Furthermore, the reals are only a closed set if they contain -infinity and +infinity, which, in my graduate courses was referred to as the extended reals. A set is closed if and only if it contains all its limit points. Therefore, whether the reals are a closed set depends on how you define them.
Dick said:I define the 'reals' as the 'reals'. The usual one. Standard topology. The real line contains all of it's limit points without being extended. I reread the proof. As near as I can tell it looks like you are taking the set A to be {m+nx : m and n integers, x ANY irrational}. That would make A the set of ALL irrationals.
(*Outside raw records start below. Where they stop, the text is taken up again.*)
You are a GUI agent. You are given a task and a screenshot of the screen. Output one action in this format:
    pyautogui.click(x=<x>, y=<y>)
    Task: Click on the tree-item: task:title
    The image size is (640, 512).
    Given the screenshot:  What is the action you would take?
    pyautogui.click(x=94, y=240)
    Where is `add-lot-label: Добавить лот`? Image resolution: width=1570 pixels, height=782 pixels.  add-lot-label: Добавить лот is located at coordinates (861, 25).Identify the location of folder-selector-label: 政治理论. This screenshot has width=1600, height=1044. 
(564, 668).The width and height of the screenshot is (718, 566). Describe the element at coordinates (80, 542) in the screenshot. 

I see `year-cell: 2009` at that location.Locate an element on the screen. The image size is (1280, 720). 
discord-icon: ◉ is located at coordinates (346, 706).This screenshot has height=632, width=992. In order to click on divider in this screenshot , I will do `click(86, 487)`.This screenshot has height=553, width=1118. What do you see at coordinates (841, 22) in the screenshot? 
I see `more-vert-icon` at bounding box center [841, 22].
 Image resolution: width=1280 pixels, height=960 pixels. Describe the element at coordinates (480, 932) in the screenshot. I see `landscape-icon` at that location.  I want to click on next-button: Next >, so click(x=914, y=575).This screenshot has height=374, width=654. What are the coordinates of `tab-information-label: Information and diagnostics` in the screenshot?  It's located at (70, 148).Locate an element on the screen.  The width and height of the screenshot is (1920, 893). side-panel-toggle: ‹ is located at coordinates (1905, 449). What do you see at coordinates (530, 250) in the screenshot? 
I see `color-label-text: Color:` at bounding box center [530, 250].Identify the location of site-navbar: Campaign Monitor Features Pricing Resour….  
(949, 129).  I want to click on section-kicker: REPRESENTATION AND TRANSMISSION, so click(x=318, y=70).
We already know that is dense. The set A they are referring to is for x a fixed irrational. Like all numbers of the form m+n*sqrt(2).
j0k3R_ said:"Can you see where to go from there? (Hint: think pigeonhole principle and try to show the numbers are dense on [0,1])."
can you illustrate for me how ot use pigeonhole principle here
cellotim said:Yes, I see my mistake. In which case we are looking for an m such that mx - floor(mx) is in the open set (y-\varepsilon,y+\varepsilon), y\in[0,1]. On that point you are correct.
On the second, I think not. This is largely semantics, but perhaps important. Let me give you a quote from Dudley's Real Analysis. "[T]he two points -\infty and +\infty are adjoined to R . . . The result is the so-called set of extended real numbers, [-\infty,\infty]." There is a wikipedia entry on it: http://en.wikipedia.org/wiki/Extended_real_number_line" .
cellotim said:Take an integer n and the numbers 0*x, 1*x, ..., n*x of which there are n+1. Now partition [0,1] into [0, 1/n), [1/n,2/n), ... ,[n-1/n,1] intervals of which there are n. By the pigeonhole principle, two of the fractional parts of the n+1 numbers must fall into one of the n partitions.
cellotim said:For any x\in R, one can construct an open ball that is in R. This shows that R is open.